Excel and other spreadsheets are the workhorses of modern business. You’ve probably used the regression function to find a trend line or other linear relationship in your data. Here’s why using Python on your data can turbocharge your regression analysis.
Python separates code from data
No more accidentally messing up your spreadsheet!
While spreadsheets like Excel are useful and popular, using them for actual data analysis sometimes can feel like using the wrong tool for the wrong job. The main problem is that the data and the operations on the data are intertwined in an Excel workbook.
If you want to run a regression, you’ll have to look for a free spot in your spreadsheet, click and drag through your columns, and then have your results right in the spreadsheet. This looks messy and it’s possible to mess up your data if you’re not careful.
Using Python, you can keep your data separate from your analysis. You can slurp up your spreadsheet data into pandas, then use Pingouin or statsmodels for the data.
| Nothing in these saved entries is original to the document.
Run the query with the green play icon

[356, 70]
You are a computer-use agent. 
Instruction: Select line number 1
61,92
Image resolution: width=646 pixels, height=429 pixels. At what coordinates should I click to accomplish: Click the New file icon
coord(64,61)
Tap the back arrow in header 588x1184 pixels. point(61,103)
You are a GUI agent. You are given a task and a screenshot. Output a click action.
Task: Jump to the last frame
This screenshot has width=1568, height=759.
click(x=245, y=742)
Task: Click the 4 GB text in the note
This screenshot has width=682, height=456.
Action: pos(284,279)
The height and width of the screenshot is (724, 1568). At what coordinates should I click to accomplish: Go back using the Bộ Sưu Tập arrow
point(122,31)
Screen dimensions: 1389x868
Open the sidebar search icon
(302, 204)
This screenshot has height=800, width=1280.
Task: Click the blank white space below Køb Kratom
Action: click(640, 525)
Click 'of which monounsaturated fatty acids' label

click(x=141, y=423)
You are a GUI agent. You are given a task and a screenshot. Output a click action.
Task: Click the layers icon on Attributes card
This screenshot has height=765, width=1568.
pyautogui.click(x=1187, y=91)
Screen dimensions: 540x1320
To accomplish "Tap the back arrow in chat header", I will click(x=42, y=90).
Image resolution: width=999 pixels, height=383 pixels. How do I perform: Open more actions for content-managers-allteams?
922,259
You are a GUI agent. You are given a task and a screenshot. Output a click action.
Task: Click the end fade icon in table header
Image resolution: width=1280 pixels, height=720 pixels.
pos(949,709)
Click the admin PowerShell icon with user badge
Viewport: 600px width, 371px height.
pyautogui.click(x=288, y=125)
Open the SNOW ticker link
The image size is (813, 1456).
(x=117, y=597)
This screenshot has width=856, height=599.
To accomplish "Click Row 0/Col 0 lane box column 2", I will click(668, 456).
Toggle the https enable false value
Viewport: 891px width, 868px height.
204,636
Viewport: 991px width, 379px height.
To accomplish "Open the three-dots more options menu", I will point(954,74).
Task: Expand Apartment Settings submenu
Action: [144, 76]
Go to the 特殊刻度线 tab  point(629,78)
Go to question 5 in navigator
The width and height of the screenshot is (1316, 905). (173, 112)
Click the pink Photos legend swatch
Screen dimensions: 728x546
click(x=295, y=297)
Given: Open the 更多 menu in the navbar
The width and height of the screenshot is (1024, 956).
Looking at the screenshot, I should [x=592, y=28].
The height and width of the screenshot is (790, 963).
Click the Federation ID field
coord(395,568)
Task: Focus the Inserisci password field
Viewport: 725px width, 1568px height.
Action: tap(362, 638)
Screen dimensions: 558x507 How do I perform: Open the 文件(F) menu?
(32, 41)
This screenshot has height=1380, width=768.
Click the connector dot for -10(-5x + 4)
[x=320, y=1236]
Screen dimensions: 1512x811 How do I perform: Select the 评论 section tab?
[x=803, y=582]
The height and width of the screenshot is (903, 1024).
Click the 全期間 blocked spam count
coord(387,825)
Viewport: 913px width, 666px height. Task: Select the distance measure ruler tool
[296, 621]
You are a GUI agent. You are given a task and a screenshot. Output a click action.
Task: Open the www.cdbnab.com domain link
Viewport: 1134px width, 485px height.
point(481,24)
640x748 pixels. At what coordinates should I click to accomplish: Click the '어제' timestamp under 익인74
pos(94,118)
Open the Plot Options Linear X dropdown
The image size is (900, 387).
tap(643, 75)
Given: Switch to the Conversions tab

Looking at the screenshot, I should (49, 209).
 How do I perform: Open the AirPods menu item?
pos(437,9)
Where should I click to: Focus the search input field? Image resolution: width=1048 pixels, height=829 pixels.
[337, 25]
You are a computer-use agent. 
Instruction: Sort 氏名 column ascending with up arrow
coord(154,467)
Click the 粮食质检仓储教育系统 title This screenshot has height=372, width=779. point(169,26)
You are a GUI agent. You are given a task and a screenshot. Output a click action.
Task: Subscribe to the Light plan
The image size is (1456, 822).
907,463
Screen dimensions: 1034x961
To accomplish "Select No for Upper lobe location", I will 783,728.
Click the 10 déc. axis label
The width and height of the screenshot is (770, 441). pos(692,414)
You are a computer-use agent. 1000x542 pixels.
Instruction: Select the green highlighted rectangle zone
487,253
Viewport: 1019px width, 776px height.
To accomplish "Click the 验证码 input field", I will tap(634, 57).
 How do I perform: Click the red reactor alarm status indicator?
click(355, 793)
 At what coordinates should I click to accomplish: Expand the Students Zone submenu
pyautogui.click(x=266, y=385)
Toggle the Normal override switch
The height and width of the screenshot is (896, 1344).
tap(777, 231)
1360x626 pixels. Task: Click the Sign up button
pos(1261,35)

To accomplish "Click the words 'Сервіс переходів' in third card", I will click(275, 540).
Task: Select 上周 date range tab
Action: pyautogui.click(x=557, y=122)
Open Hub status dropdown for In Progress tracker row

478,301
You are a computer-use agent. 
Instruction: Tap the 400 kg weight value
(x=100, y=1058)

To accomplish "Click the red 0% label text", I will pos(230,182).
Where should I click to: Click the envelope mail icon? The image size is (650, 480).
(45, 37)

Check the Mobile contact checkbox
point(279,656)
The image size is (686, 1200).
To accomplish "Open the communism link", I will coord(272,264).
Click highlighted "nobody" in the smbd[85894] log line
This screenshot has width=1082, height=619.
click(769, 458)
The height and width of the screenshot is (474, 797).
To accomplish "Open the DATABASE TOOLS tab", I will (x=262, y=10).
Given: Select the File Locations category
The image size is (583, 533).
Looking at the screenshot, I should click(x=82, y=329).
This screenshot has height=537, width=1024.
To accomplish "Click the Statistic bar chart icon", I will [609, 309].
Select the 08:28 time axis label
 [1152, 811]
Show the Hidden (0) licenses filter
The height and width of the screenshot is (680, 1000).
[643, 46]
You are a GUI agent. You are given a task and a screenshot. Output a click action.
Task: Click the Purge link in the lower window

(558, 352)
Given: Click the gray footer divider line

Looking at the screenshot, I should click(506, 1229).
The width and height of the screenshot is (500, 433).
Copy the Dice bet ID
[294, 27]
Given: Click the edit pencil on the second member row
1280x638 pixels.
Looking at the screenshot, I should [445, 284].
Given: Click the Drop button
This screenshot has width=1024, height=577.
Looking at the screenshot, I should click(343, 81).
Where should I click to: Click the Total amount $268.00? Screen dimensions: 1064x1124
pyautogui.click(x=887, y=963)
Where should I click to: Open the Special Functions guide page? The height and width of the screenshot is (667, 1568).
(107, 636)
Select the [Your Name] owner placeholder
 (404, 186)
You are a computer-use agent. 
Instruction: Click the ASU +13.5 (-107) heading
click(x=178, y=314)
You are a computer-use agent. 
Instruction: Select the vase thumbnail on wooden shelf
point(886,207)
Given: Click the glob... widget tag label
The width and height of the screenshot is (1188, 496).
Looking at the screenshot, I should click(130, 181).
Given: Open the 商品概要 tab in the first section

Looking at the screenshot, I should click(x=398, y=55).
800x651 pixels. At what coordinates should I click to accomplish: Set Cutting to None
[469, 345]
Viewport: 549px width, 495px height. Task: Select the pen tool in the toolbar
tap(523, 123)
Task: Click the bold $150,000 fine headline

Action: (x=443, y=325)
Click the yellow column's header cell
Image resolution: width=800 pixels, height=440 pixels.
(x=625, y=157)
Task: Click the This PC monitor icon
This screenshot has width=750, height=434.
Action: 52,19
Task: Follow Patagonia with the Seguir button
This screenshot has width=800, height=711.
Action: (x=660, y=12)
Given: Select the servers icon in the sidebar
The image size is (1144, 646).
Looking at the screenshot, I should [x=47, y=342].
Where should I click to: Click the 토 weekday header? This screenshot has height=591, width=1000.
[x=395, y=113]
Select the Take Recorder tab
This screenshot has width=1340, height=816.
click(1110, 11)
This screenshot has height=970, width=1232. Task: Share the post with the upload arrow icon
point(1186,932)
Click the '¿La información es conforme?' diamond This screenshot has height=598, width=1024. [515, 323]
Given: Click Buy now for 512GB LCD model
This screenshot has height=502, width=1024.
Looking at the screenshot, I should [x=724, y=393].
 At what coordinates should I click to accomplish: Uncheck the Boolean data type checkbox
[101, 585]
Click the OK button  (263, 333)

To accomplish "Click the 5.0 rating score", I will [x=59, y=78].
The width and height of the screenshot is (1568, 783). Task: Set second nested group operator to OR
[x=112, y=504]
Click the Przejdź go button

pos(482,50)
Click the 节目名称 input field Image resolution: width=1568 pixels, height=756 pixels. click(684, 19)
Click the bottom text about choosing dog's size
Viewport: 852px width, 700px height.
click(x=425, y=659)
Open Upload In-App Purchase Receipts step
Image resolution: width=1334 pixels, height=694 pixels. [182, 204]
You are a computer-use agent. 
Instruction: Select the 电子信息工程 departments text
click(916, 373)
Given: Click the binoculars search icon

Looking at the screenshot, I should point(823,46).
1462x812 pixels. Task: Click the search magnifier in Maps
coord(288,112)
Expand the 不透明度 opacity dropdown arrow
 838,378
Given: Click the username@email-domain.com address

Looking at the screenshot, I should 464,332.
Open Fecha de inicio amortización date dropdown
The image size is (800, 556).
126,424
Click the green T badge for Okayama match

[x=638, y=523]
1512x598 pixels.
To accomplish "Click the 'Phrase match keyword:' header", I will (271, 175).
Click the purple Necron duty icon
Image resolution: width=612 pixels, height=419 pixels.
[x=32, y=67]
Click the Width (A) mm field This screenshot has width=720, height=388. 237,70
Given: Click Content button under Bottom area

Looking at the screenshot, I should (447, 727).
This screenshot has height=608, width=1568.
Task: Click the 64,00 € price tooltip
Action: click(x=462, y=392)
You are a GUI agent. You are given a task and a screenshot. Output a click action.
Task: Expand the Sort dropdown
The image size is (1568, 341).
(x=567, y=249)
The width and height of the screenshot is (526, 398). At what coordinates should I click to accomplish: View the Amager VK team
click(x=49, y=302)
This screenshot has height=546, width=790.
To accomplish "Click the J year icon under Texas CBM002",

There’s less risk of you messing up your data or your analysis this way.
Jupyter notebooks are reproducible
Others can do what you did (and you can remember)
Another problem with commingling your spreadsheet data and your regression analysis is that it can be difficult for colleagues to figure out what you’re trying to do or what you actually ran on your data. And that includes yourself when you come back to a spreadsheet days, weeks, or even months later and find yourself scratching your head to remember what you did with your data.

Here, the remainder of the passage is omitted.